Thillai

Thillai Arts for Youth Identity & Resilience (TAYIR)

TAYIR is a culturally grounded, movement-based program that strengthens social-emotional skills, emotional well-being, and identity development in young people. Rooted in the expressive discipline of Bharatanatyam, the program uses dance, rhythm, storytelling, and mindfulness to help youth build confidence, resilience, emotional regulation, and a strong sense of self. By integrating SEL principles into classical arts training, TAYIR expands access to preventive, wellness-aligned programming that supports the whole child.

Organizational Expertise:Thillai Fine Arts, a long-standing New Jersey 501(c)(3) nonprofit, has a proven track record of supporting youth development, cultural identity, and emotional expression through high-quality Bharatanatyam education. Our instructors are trained in culturally responsive pedagogy, trauma-informed practices, and youth mentorship, creating safe, inclusive learning environments where students feel supported and empowered to grow.

Project Activities:

  • Weekly SEL-infused dance sessions that map movement to CASEL competencies (self-awareness, self-management, social awareness, relationship skills, responsible decision-making)
  • Rhythm-based emotional regulation exercises teaching youth to identify and manage emotions through structured movement
  • Guided reflection and mindfulness practices integrated into dance training
  • Creative expression through choreography and narrative movement that allows youth to process experiences and build identity
  • Group activities that strengthen empathy, communication, and cooperation
  • Individual practice building focus, discipline, and self-awareness
  • Parent and caregiver engagement workshops that extend SEL learning into the home and equip adults to better support youth well-being

Implementation Approach:Sessions follow a structured, age-appropriate curriculum delivered by trained instructors using culturally relevant materials. Each class integrates movement vocabulary with SEL skill-building, allowing youth to experience embodied learning that reinforces emotional wellness and identity development. Progress is tracked through observation, self-reflection journals, and caregiver feedback.

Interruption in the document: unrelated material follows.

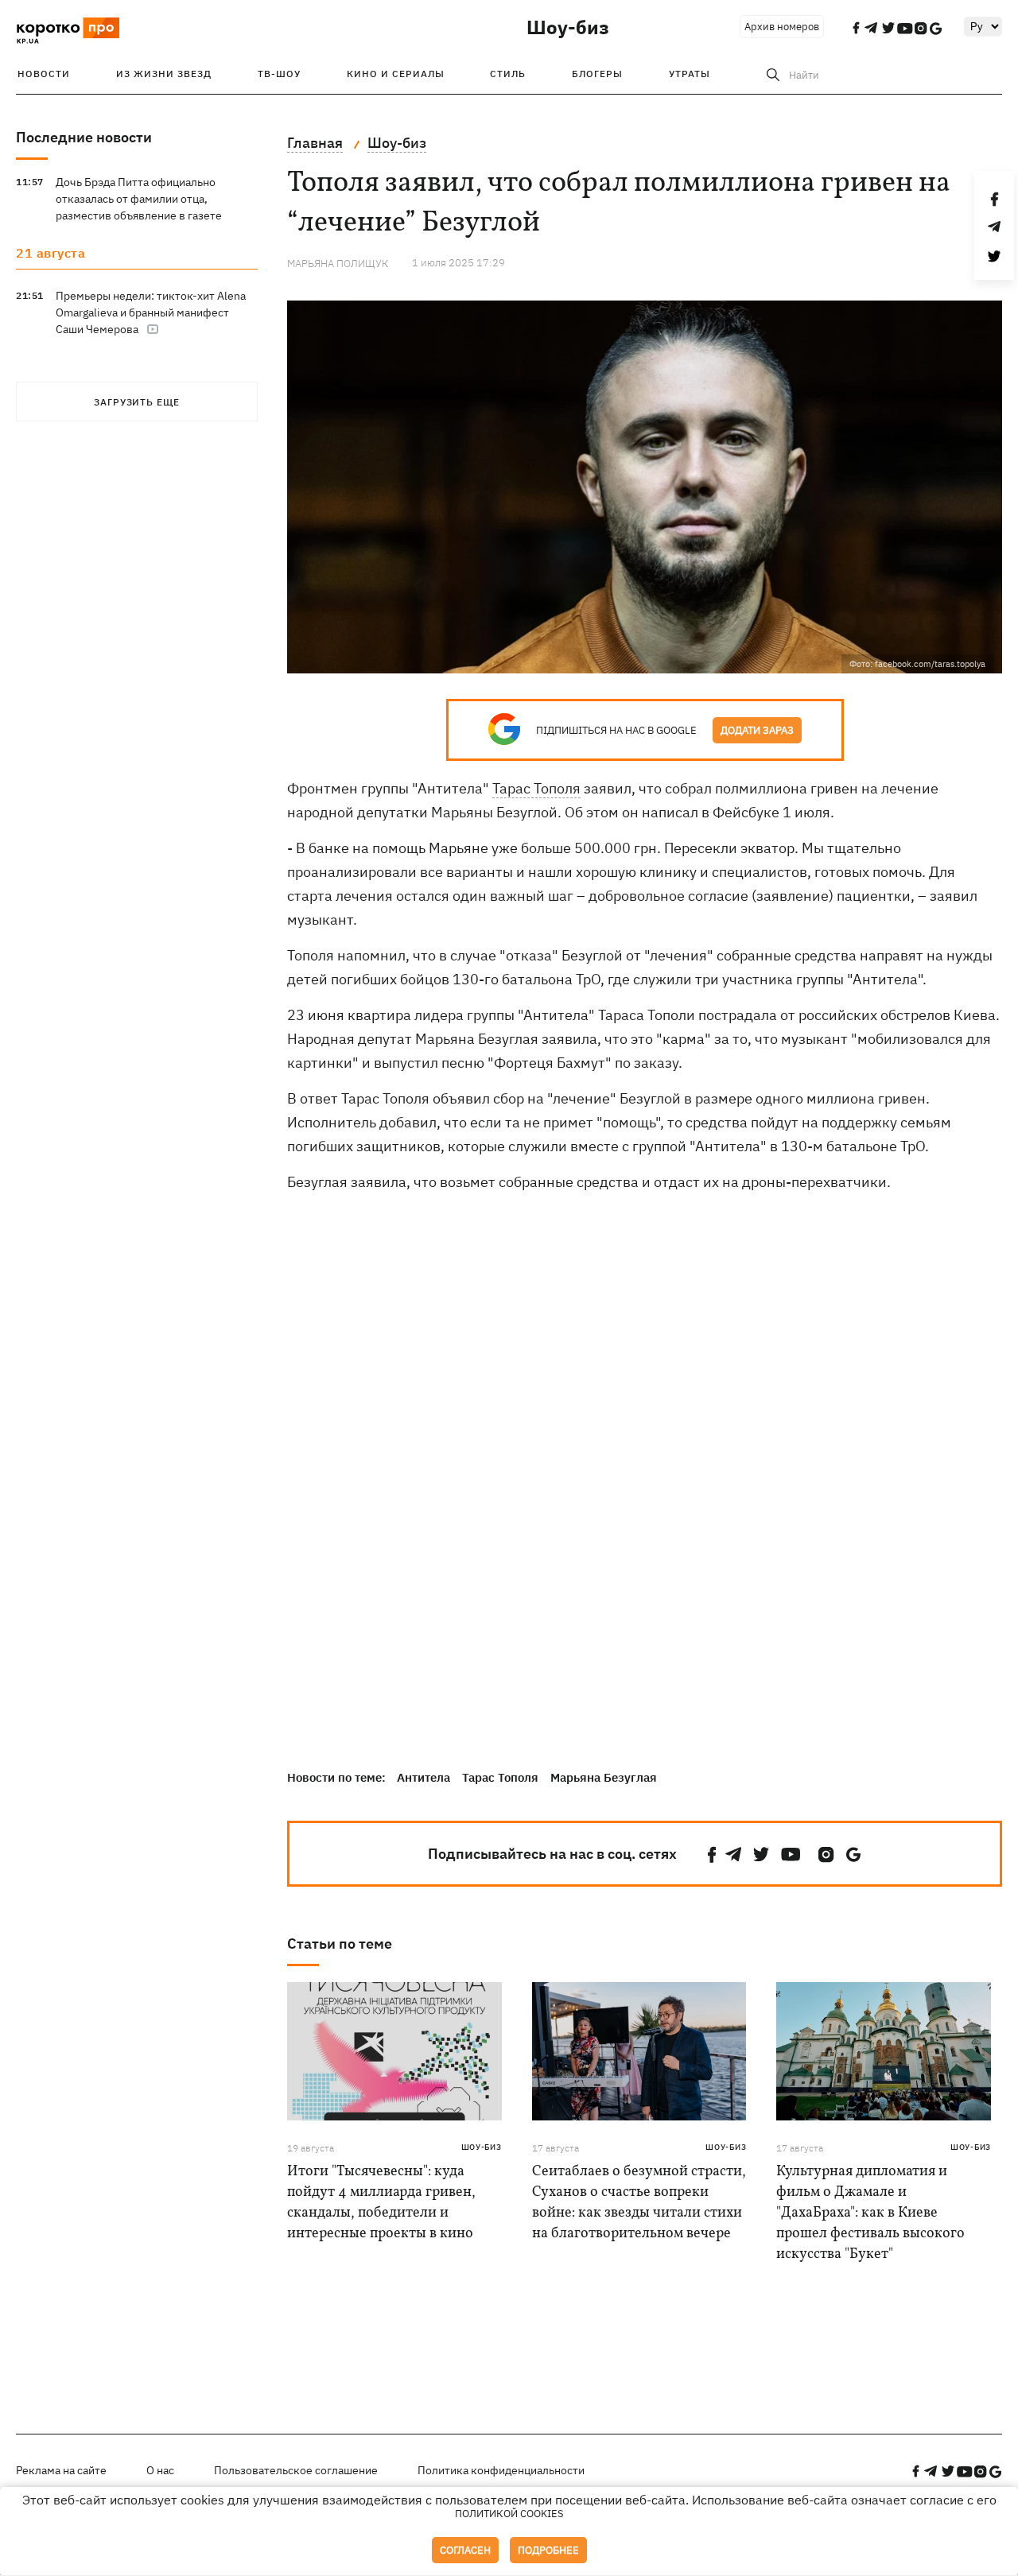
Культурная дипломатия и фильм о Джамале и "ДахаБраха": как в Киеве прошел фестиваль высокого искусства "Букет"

Alignment with Grant Goals:This project directly aligns with the goal to increase the reach of programming that fosters social-emotional skills and well-being by expanding access to arts-based SEL supports for underserved youth. TAYIR provides a culturally affirming alternative to traditional SEL programming, meeting young people where they are and using movement as a powerful tool for emotional growth and community building.

Addressing Health Equity:Health equity is central to TAYIR's design. The program intentionally serves diverse, multicultural communities—particularly first-generation South Asian families navigating acculturation stress, language barriers, and unfamiliar systems of care in the United States. These families often face compounded barriers to mental health resources including cultural stigma around emotional wellness, cost, lack of linguistically and culturally responsive services, and limited knowledge of available supports. For many immigrant parents, traditional talk-therapy models feel culturally foreign or inaccessible, leaving youth without adequate social-emotional support during critical developmental years.

TAYIR addresses these inequities by offering sliding-scale, low-cost programming delivered in a culturally affirming framework. For first-generation families, Bharatanatyam becomes a bridge—providing a familiar cultural touchstone that reduces isolation, strengthens intergenerational bonds, and creates community connection during the challenging transition to life in the U.S. For second- and third-generation South Asian American youth, the program addresses cultural disconnection and identity fragmentation that impact mental well-being. TAYIR reconnects these youth to their roots through embodied practice, helping them develop bicultural competence, cultural confidence, and a strong sense of belonging—protective factors that buffer against mental health challenges.

By meeting diverse community needs through culturally grounded arts education, TAYIR ensures that all youth—whether newly arrived or multi-generational American—can access healing, identity-building, and resilience-strengthening supports that honor who they are.